AIM OF THE TASK.
Rewrite the lines from the one containing "You are a GUI" through the end of the material, inclusive, changing "icon" to "button" and keeping everything else the same. Leave the pictures out of your answer.

---- EXTRACTED RECORDS

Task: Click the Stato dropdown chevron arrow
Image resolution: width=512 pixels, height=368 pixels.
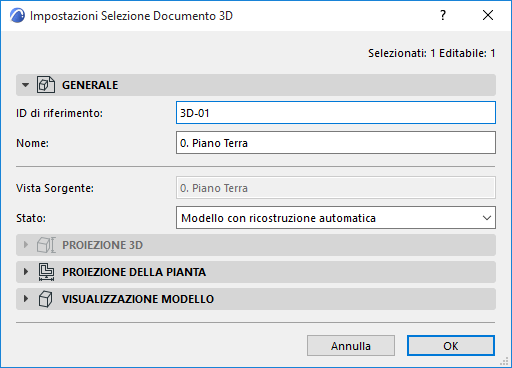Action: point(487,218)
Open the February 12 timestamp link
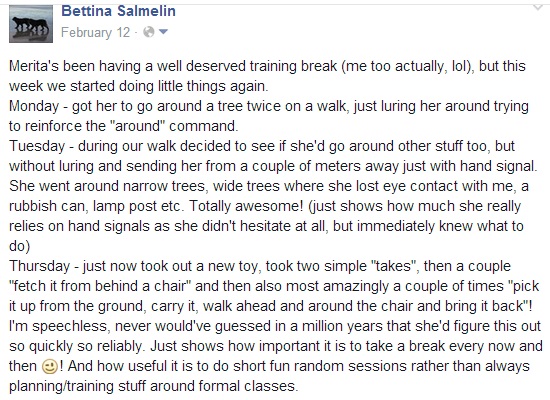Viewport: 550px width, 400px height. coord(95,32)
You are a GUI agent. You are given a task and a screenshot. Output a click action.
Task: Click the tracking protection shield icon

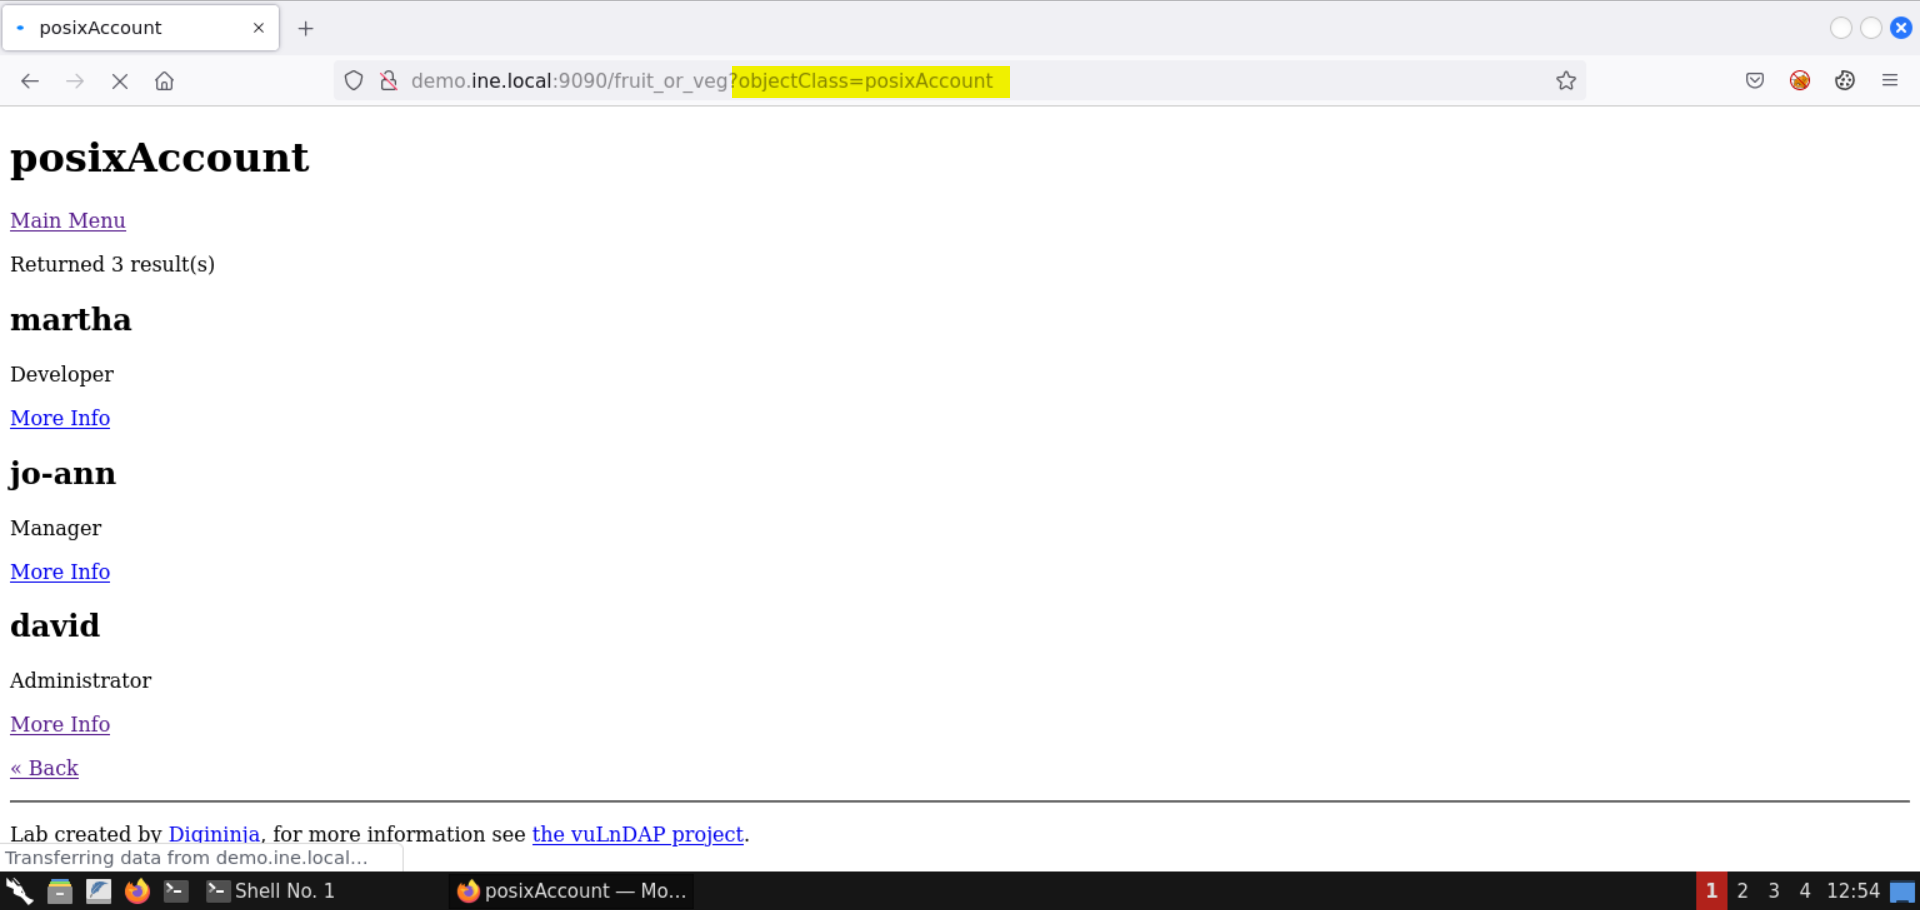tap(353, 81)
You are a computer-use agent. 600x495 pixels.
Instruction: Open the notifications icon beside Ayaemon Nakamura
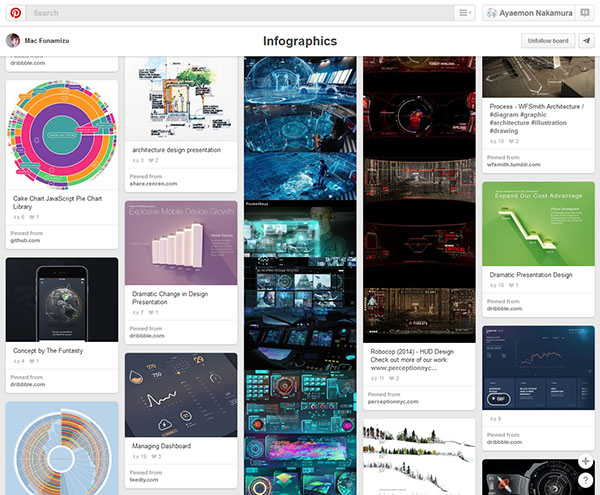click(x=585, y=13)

--------

ANSWER FOR THIS EXERCISE.
You are a GUI agent. You are given a task and a screenshot. Output a click action.
Task: Click the tracking protection shield button

tap(353, 81)
You are a computer-use agent. 600x495 pixels.
Instruction: Open the notifications button beside Ayaemon Nakamura
click(x=585, y=13)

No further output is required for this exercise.